O analista destaca que em 2022, quando Lula saiu vitorioso, o pleito foi marcado como uma escolha entre rejeições. A eleição do petista se deveu em parte à preferência em relação a viver um novo mandato de Jair Bolsonaro. Romão considera que essa parcela do eleitorado é mais sensível à criticidade do governo atual e tem um comportamento mais “líquido” de mudar de opinião diante do distanciamento das suas expectativas. Outra leitura está relacionada à polarização.
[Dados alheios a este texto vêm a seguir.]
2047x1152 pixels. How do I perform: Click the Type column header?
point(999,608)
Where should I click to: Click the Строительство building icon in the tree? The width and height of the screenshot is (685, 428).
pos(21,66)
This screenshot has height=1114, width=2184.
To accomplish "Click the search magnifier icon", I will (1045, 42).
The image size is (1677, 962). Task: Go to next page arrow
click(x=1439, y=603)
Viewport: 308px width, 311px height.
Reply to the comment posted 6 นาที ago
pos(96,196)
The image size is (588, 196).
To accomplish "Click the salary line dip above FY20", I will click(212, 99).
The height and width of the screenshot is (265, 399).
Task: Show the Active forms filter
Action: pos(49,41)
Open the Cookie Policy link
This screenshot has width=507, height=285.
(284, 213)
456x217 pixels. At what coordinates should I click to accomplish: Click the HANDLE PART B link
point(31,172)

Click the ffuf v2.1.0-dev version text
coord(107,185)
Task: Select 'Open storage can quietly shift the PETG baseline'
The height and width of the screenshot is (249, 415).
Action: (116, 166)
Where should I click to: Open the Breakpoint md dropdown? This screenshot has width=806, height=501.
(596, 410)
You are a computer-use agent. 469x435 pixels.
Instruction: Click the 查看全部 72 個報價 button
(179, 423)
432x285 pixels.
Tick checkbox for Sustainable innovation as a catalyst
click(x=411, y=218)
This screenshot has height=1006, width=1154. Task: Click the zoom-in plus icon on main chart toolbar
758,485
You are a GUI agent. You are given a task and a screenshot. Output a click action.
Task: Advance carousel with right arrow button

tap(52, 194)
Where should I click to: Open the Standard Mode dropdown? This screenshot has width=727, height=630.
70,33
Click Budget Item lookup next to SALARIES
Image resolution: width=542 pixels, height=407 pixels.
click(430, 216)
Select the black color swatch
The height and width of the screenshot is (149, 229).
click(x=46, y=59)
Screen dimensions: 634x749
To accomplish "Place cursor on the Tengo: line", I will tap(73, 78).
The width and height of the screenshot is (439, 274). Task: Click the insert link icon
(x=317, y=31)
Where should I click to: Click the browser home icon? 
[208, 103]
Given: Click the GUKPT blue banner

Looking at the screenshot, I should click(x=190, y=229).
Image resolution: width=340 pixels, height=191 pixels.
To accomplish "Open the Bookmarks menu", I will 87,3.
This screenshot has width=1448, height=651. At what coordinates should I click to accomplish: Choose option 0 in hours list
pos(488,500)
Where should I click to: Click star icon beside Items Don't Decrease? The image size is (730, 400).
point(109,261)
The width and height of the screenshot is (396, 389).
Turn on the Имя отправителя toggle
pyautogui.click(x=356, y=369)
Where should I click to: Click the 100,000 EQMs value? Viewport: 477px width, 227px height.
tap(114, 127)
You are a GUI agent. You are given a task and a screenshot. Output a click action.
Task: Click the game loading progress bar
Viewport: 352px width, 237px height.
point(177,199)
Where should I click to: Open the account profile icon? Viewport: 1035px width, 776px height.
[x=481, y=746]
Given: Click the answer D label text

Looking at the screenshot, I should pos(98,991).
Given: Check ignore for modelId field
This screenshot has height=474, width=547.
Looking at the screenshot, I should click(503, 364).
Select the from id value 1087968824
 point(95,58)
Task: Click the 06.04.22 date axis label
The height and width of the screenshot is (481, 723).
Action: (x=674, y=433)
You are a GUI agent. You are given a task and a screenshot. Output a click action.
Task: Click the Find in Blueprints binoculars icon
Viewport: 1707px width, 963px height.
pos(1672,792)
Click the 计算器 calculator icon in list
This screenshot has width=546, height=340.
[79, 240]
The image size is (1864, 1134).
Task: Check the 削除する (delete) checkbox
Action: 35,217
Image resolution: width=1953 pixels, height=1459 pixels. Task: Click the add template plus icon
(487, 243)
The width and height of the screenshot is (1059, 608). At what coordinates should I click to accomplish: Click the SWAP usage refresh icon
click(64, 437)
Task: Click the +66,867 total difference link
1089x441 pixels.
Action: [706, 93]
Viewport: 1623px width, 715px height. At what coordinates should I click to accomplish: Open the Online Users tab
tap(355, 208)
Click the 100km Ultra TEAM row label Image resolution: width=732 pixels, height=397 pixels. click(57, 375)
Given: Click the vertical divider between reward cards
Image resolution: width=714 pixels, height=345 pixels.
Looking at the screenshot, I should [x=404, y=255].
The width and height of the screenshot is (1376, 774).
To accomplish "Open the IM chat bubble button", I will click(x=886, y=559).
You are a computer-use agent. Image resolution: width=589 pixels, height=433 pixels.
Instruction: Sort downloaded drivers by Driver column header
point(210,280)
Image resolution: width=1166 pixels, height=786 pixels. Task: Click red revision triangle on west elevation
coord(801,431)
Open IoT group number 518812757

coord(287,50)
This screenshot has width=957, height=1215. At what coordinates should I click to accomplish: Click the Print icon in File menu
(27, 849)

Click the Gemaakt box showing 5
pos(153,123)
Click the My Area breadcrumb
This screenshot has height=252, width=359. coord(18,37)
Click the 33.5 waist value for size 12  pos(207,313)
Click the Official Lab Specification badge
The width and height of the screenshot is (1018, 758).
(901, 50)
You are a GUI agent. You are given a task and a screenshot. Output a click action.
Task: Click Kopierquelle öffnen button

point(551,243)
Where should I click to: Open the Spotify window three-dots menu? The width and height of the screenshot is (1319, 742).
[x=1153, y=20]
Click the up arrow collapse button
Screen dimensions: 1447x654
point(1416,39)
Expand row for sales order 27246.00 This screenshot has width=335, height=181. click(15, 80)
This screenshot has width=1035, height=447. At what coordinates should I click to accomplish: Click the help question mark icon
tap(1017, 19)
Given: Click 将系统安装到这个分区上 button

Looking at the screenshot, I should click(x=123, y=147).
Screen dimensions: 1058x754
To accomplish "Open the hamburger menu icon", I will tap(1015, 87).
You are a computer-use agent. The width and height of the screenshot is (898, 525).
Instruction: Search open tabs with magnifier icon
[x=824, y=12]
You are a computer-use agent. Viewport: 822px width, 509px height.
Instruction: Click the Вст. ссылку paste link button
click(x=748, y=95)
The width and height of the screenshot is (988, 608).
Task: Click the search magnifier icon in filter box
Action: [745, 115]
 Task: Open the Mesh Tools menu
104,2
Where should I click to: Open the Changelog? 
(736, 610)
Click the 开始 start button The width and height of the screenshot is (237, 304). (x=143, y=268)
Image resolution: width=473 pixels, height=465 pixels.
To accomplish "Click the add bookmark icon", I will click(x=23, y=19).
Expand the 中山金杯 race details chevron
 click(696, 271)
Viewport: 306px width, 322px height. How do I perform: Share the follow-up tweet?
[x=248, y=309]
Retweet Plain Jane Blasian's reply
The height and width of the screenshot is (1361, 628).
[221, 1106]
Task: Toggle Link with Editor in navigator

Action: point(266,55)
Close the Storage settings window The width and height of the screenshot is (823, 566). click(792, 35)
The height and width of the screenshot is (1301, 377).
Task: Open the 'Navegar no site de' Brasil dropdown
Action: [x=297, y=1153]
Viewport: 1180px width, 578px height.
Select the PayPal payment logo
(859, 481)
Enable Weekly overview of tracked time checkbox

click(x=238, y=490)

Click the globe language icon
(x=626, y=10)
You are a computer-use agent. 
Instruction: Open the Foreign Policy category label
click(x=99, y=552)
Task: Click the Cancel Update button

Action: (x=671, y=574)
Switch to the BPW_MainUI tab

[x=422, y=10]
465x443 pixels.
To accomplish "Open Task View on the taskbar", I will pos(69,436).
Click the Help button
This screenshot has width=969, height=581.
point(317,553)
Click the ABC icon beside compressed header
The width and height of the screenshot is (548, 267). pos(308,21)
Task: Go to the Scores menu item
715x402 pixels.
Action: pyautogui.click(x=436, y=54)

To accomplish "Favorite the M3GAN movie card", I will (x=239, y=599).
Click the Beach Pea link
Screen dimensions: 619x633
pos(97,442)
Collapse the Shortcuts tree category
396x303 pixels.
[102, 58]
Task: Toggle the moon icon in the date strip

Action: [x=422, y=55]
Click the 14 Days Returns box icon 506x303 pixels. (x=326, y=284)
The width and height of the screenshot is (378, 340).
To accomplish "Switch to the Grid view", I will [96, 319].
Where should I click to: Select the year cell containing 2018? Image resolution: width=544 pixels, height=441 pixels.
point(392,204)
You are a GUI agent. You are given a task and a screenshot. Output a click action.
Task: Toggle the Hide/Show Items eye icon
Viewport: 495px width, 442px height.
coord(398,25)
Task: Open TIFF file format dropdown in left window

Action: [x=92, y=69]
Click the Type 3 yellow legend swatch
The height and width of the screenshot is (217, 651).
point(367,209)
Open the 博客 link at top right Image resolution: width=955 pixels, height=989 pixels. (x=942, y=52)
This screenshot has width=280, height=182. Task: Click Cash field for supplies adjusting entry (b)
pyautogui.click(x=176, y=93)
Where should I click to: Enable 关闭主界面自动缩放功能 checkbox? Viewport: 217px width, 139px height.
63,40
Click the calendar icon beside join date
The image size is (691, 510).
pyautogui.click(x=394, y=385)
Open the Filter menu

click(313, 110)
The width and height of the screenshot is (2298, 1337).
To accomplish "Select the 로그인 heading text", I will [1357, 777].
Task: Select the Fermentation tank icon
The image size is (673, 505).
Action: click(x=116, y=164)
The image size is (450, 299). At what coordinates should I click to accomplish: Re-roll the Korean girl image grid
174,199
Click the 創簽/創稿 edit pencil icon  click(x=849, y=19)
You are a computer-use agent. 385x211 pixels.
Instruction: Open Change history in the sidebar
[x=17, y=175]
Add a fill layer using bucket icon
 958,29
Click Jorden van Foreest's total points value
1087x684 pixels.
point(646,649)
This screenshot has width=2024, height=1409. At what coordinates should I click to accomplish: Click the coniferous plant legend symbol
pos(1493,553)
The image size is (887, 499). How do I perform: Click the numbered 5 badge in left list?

Em especial neste ano, quando acontecem as eleições municipais do Brasil, os analistas indicam ser um período de maior tensionamento entre a situação e oposição. Uma dinâmica que dificulta a aprovação de projetos, mesmo de interesses mais amplos do País, como aconteceu no ano passado, quando o Congresso Nacional votou a aguardada Reforma Tributária.
Na pesquisa da CNT/MDA, por exemplo, em paralelo à oscilação negativa da avaliação do Governo Lula nos últimos trimestres, há também um crescimento daqueles eleitores que afirmam ser de “direita”. Em 10 meses, a população brasileira que se define como de direita cresceu de 24% para 31%.
A imersão da sociedade nas redes sociais, fenômeno que não é mais tão novo, é outra justificativa para a manutenção da maior dificuldade dos governantes em busca de alavancar sua popularidade. No estudo do CNT/MDA, por exemplo, 85,6% dos respondentes afirmaram acessar alguma rede social. Nesse âmbito, questões em geral mais ligadas aos costumes, impulsionadas pelos algoritmos das plataformas digitais, acabam dominando o debate público e muitas vezes contendo fake news. Neste mês, por exemplo, desinformações sobre o show de Madonna no Rio de Janeiro e do atendimento às enchentes do Rio Grande do Sul respingaram sobre o Governo Federal.
Ao se aproximar das eleições municipais, o Governo Lula, mesmo com indicadores de aprovação superiores ao do seu antecessor e até acima de outras lideranças do mundo ocidental, tem mais motivos para se preocupar. O pleito de outubro, considerado como uma prévia do cenário político nacional, promete mês a mês sacudir o debate público. A economia segue como uma temática relevante para qualquer governante, mas as pesquisas indicam que há outros campos mais subjetivos a serem compreendidos. Com tantos sinais desse novo mundo tecnológico e mais ideológico, multiexplosivo em suas tensões, seria uma estupidez pensar que é apenas a economia quem dita as cartas.